++++ WORKING DATA

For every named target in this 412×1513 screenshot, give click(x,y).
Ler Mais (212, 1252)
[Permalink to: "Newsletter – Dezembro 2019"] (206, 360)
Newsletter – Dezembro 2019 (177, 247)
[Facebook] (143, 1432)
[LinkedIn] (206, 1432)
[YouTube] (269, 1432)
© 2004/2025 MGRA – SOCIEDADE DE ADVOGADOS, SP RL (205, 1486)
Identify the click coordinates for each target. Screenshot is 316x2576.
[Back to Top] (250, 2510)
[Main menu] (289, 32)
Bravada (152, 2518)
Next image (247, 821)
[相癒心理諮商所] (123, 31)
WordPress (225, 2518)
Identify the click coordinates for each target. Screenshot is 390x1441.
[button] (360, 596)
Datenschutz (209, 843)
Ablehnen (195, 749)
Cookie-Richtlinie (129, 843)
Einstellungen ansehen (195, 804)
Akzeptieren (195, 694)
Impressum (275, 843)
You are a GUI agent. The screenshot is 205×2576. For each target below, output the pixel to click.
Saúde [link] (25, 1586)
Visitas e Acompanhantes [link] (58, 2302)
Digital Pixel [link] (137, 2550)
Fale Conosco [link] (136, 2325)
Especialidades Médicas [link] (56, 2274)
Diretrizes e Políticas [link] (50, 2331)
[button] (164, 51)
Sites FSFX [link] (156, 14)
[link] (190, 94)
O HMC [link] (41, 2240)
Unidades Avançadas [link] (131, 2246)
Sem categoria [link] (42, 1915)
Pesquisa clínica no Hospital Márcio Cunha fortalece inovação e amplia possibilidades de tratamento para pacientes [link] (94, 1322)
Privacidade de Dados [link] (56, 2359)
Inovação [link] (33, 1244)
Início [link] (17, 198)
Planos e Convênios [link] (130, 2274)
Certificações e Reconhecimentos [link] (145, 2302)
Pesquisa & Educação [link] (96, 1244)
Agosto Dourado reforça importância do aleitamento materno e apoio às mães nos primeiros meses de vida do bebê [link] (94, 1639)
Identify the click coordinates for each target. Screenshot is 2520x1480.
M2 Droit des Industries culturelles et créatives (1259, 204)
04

++++++++

Give an exact copy of every line from the one holding "RL (205, 1486)" through the end of the records, both included, and no other lines.

© 2004/2025 MGRA – SOCIEDADE DE ADVOGADOS, SP RL (205, 1486)
Identify the click coordinates for each target. Screenshot is 316x2576.
[Back to Top] (250, 2510)
[Main menu] (289, 32)
Bravada (152, 2518)
Next image (247, 821)
[相癒心理諮商所] (123, 31)
WordPress (225, 2518)
Identify the click coordinates for each target. Screenshot is 390x1441.
[button] (360, 596)
Datenschutz (209, 843)
Ablehnen (195, 749)
Cookie-Richtlinie (129, 843)
Einstellungen ansehen (195, 804)
Akzeptieren (195, 694)
Impressum (275, 843)
You are a GUI agent. The screenshot is 205×2576. For each target below, output the pixel to click.
Saúde [link] (25, 1586)
Visitas e Acompanhantes [link] (58, 2302)
Digital Pixel [link] (137, 2550)
Fale Conosco [link] (136, 2325)
Especialidades Médicas [link] (56, 2274)
Diretrizes e Políticas [link] (50, 2331)
[button] (164, 51)
Sites FSFX [link] (156, 14)
[link] (190, 94)
O HMC [link] (41, 2240)
Unidades Avançadas [link] (131, 2246)
Sem categoria [link] (42, 1915)
Pesquisa clínica no Hospital Márcio Cunha fortalece inovação e amplia possibilidades de tratamento para pacientes [link] (94, 1322)
Privacidade de Dados [link] (56, 2359)
Inovação [link] (33, 1244)
Início [link] (17, 198)
Planos e Convênios [link] (130, 2274)
Certificações e Reconhecimentos [link] (145, 2302)
Pesquisa & Educação [link] (96, 1244)
Agosto Dourado reforça importância do aleitamento materno e apoio às mães nos primeiros meses de vida do bebê [link] (94, 1639)
Identify the click coordinates for each target. Screenshot is 2520x1480.
M2 Droit des Industries culturelles et créatives (1259, 204)
04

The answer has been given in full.